> Supplied entries
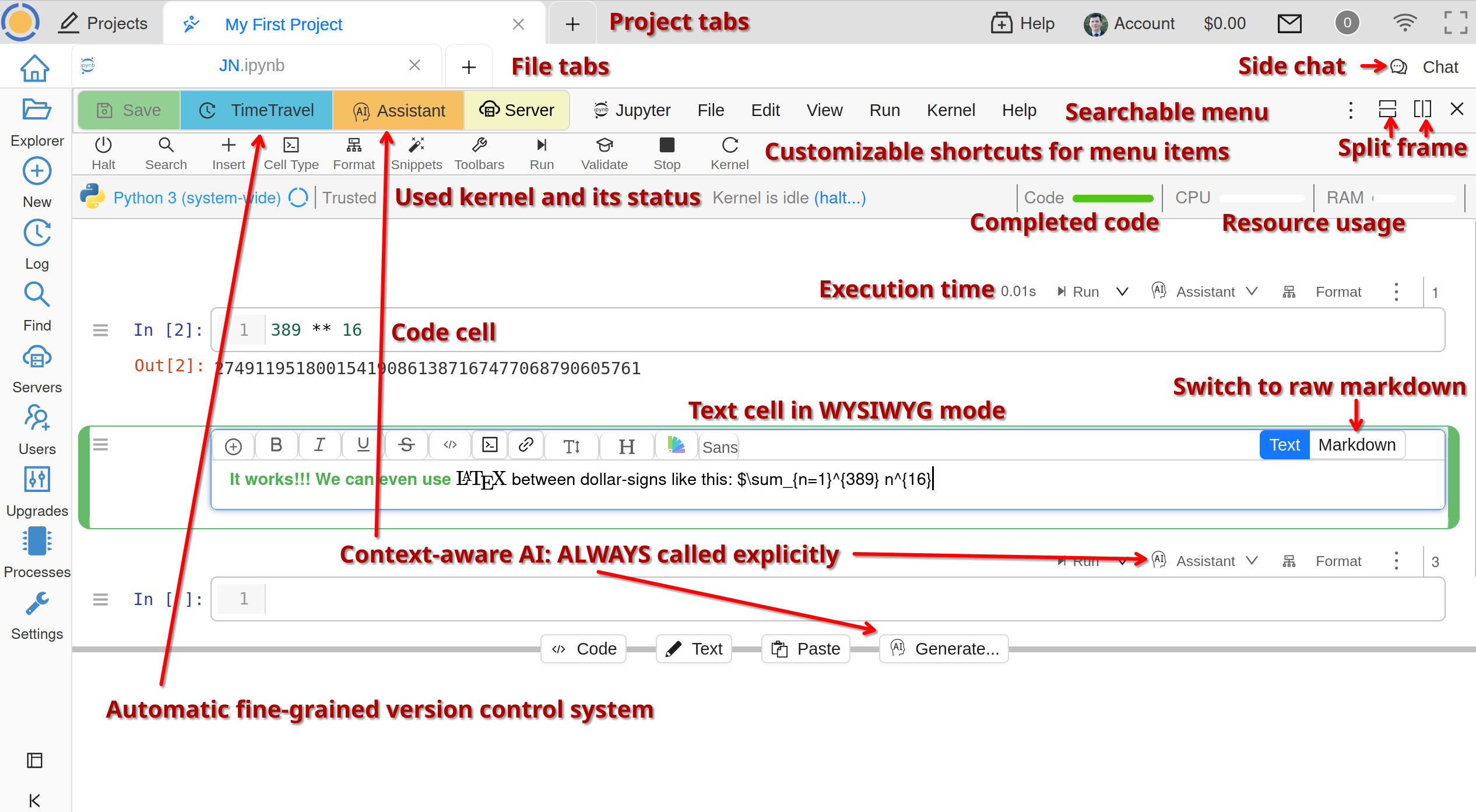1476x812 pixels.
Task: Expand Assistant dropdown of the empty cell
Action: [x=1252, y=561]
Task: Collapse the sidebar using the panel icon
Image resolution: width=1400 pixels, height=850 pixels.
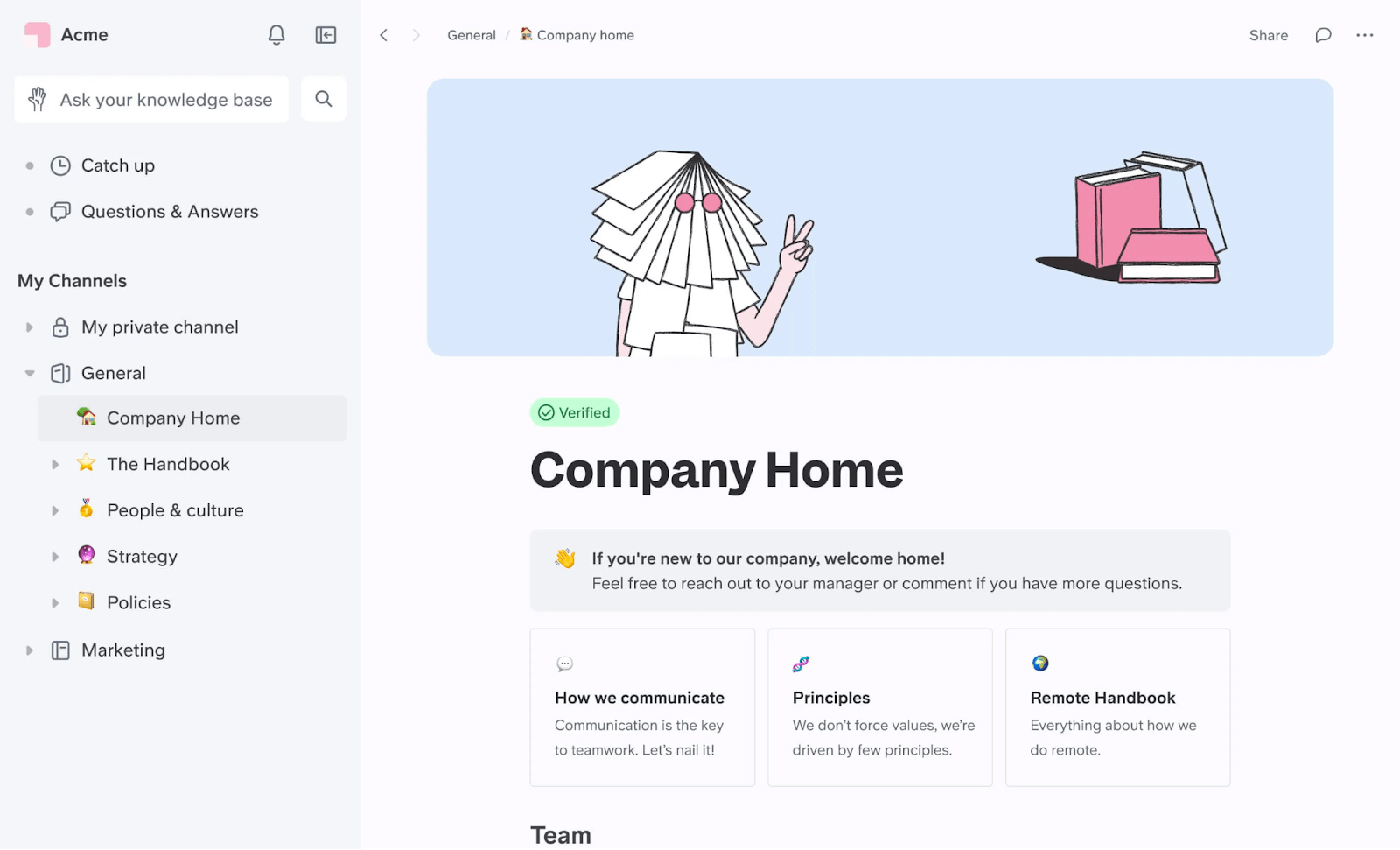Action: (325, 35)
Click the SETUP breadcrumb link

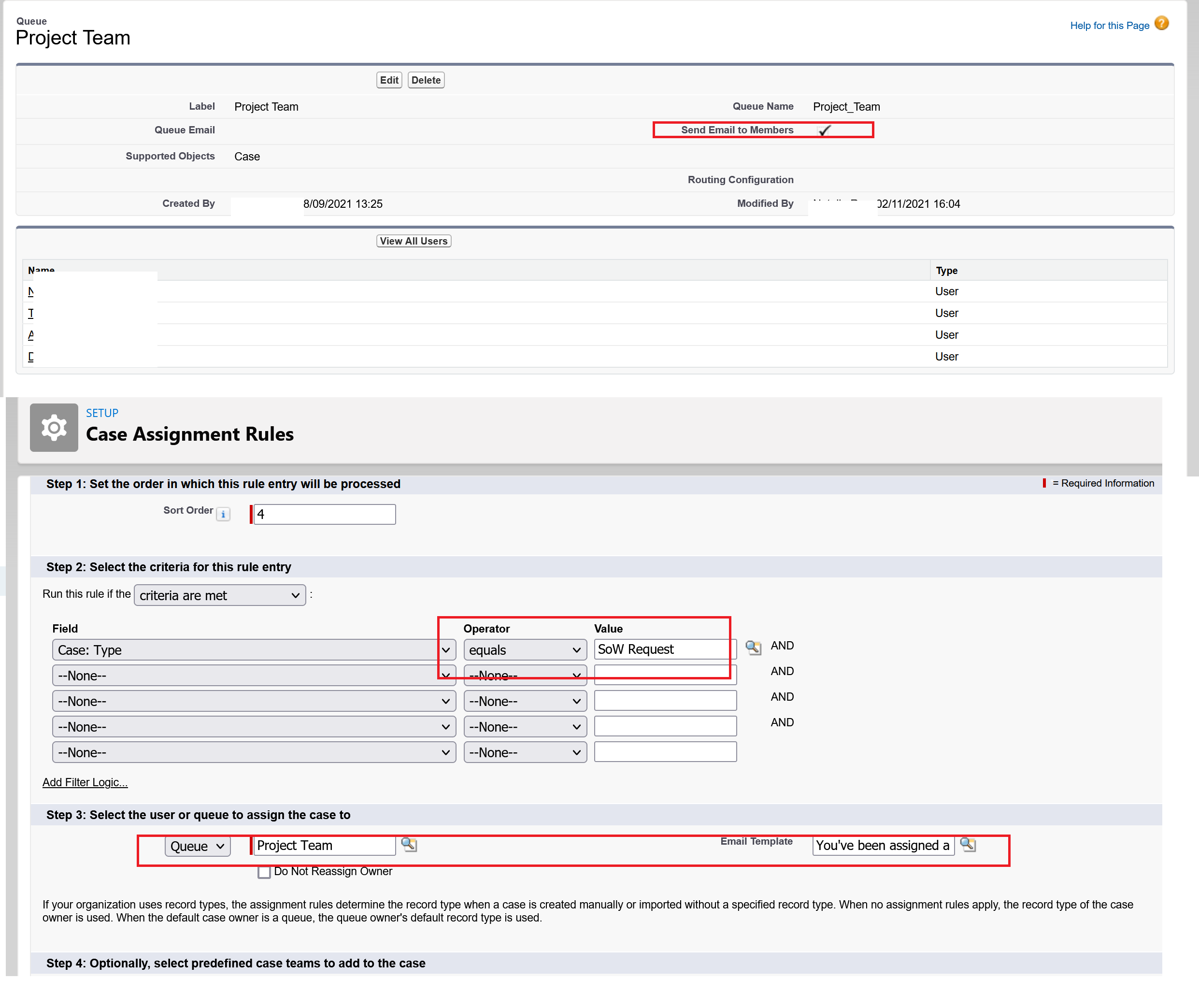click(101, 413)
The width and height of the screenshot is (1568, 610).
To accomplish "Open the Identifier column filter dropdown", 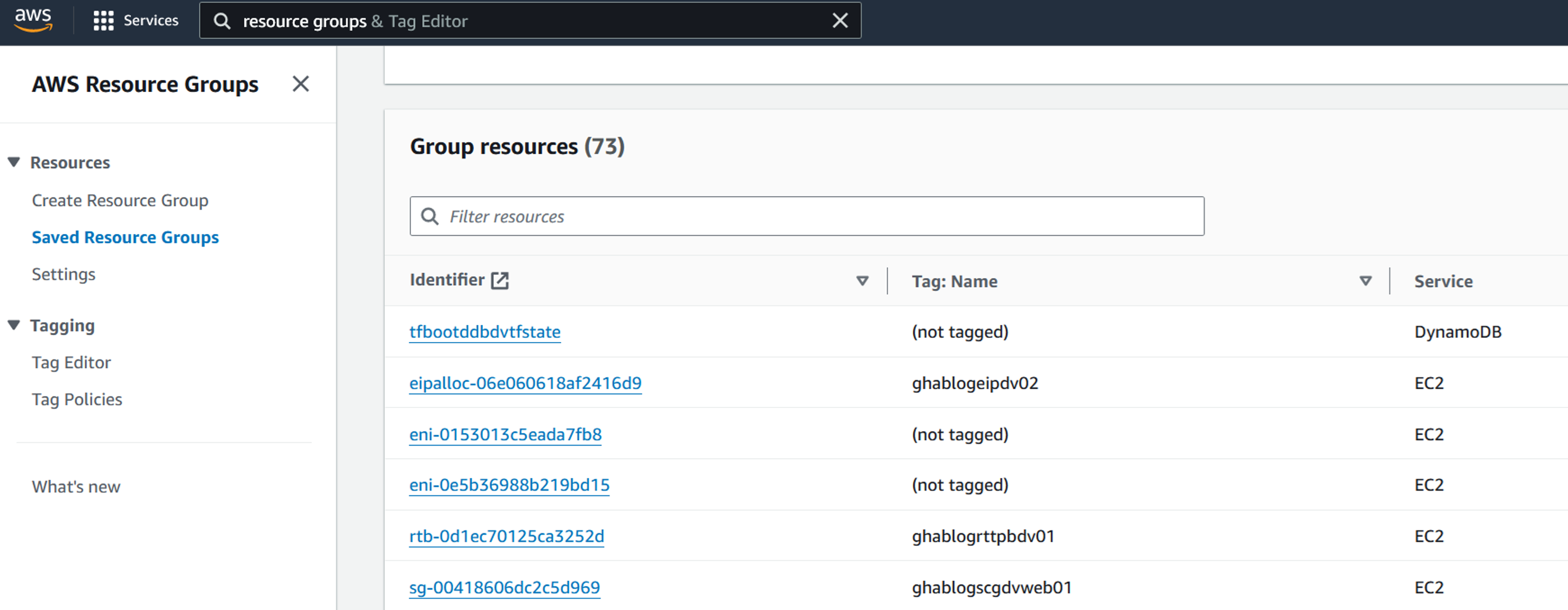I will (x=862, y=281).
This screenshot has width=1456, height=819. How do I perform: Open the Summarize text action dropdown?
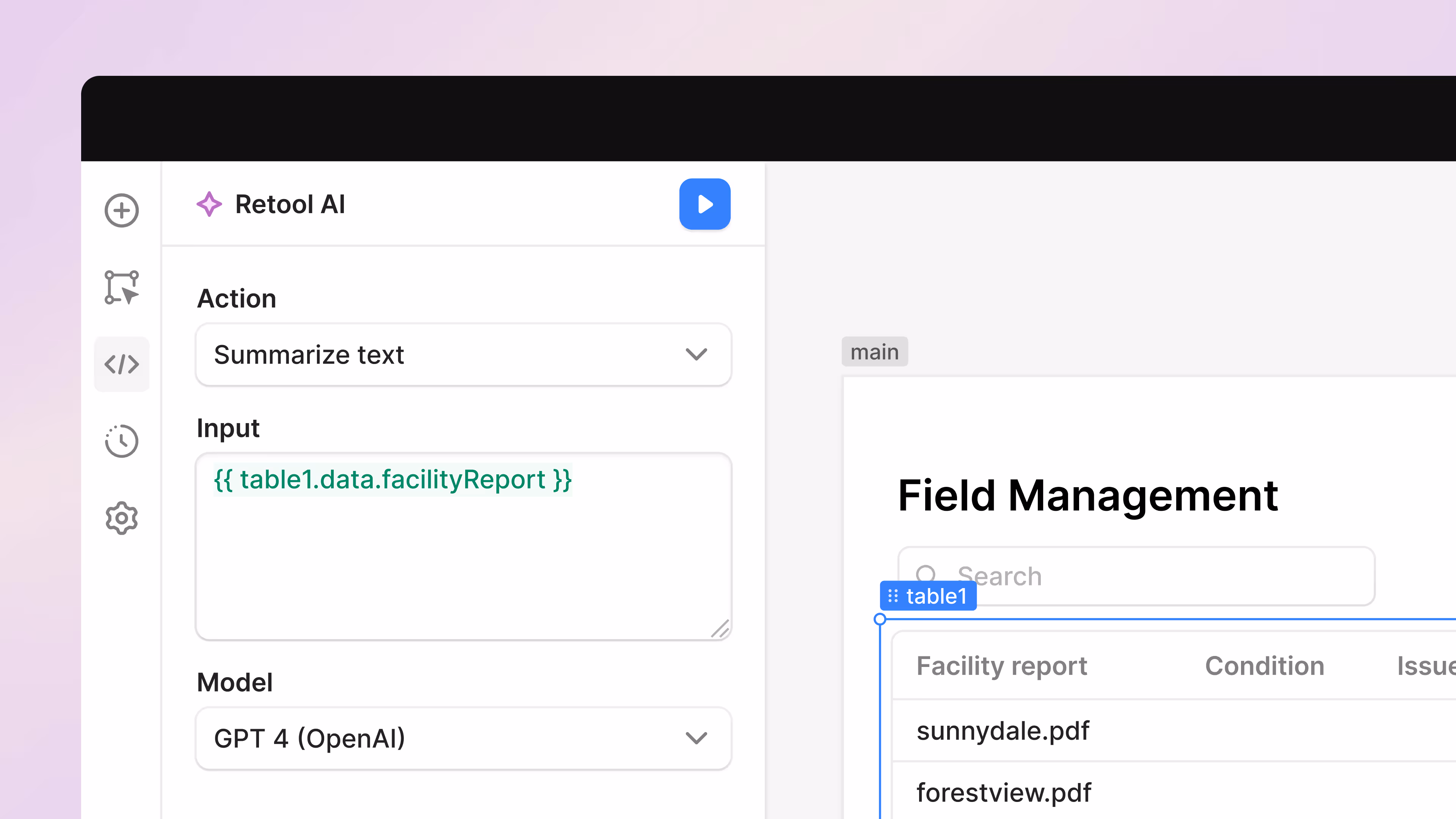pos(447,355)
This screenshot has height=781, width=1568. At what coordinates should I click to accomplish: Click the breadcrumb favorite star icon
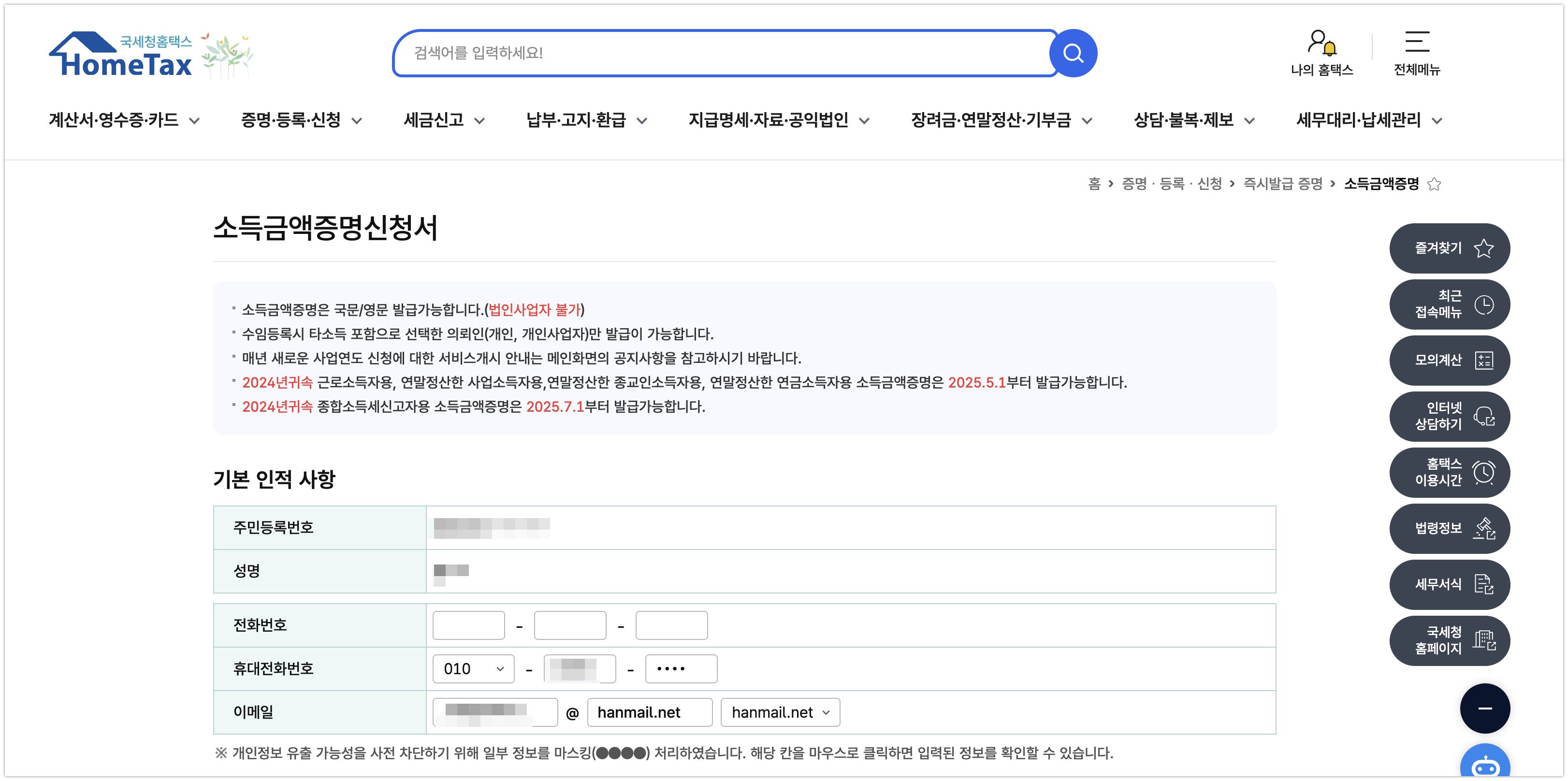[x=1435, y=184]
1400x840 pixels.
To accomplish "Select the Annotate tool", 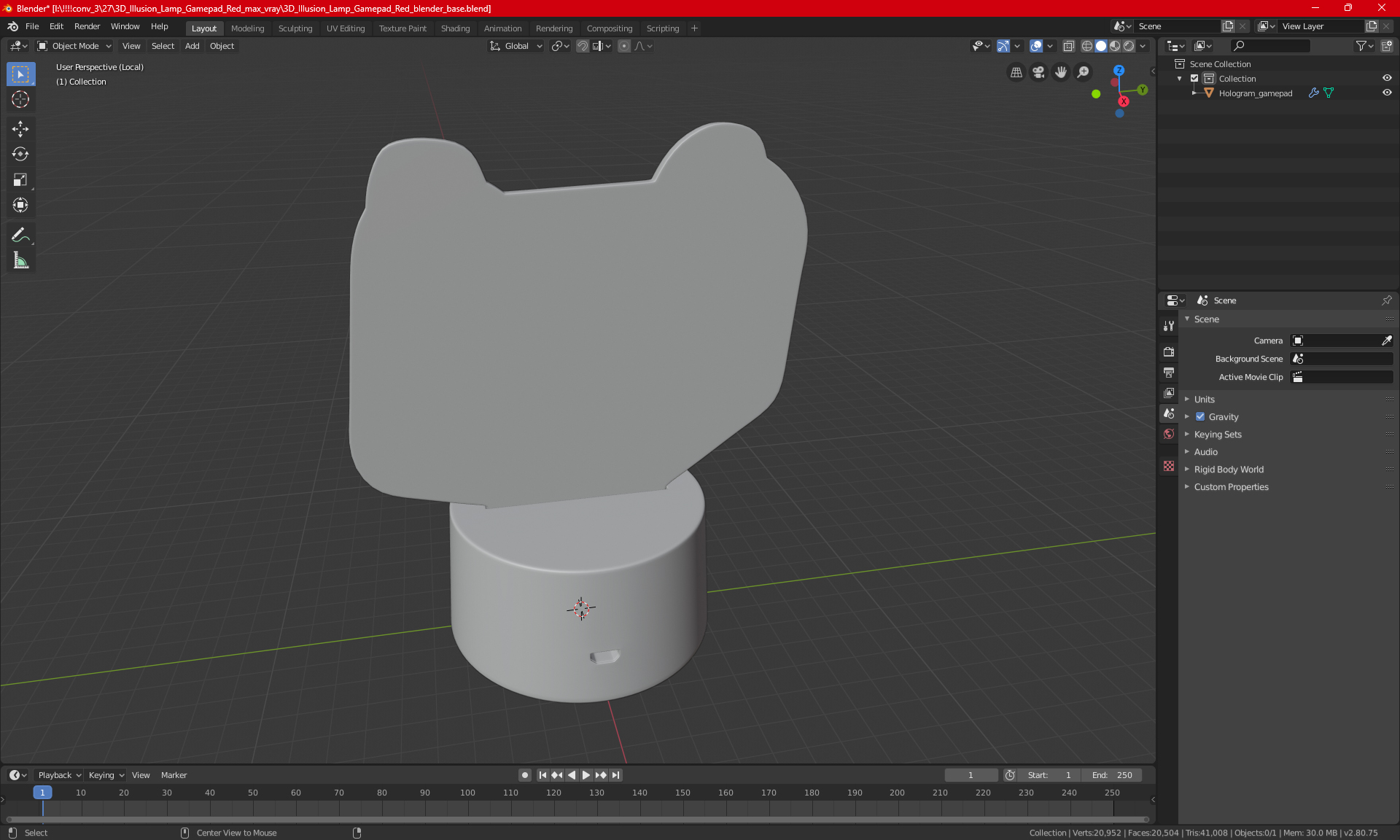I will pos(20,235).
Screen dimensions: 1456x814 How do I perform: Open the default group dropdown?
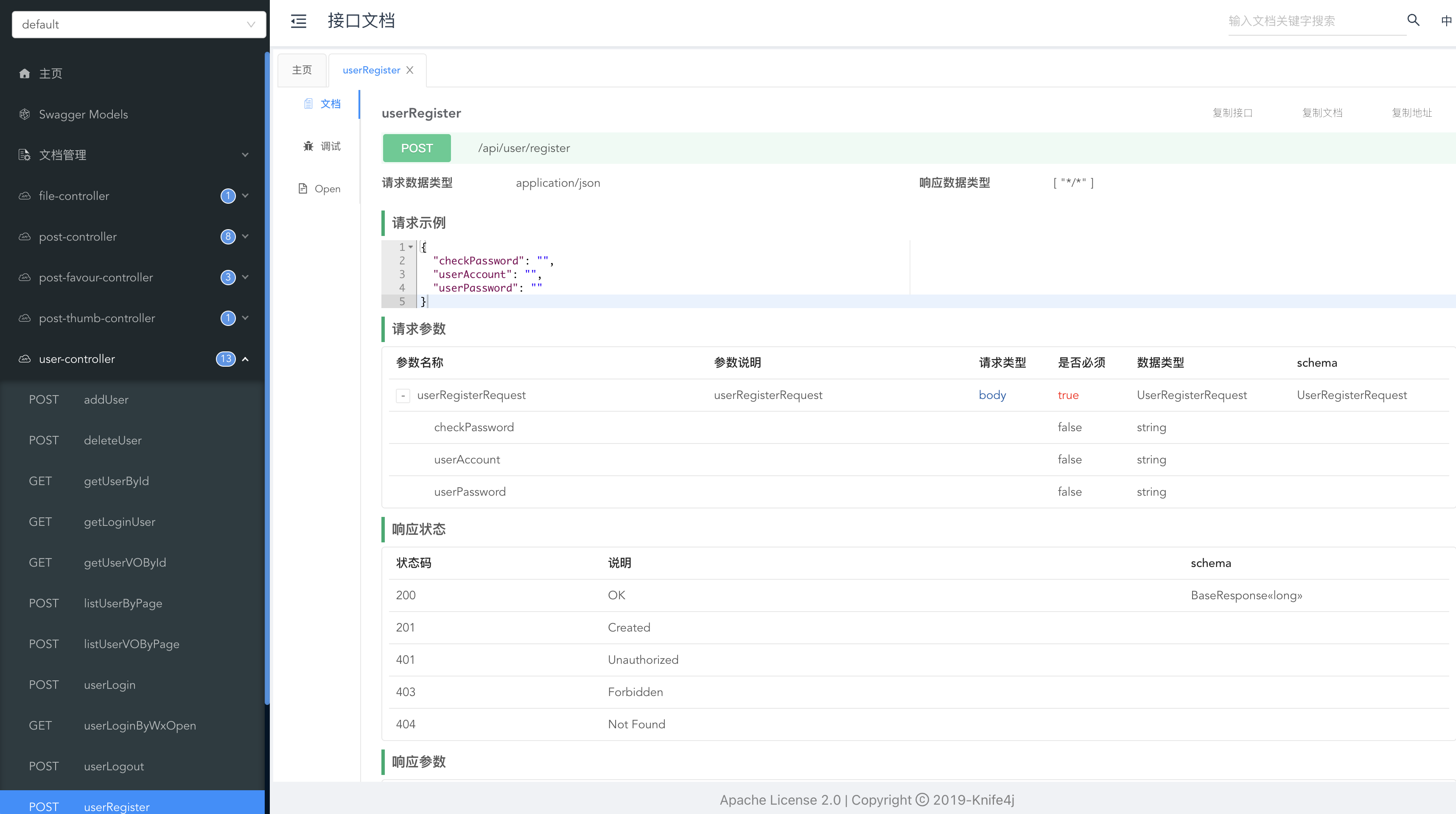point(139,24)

> Aim of the exercise
From the records above, quote word for word only the lines beginning at the line that has "Task: Collapse the" and stopping after the line that has "The width and". Omit the pictures.

> Solution for this task
Task: Collapse the sidebar using the panel icon
Image resolution: width=1400 pixels, height=850 pixels.
Action: (325, 35)
Click the SETUP breadcrumb link

click(101, 413)
The width and height of the screenshot is (1568, 610).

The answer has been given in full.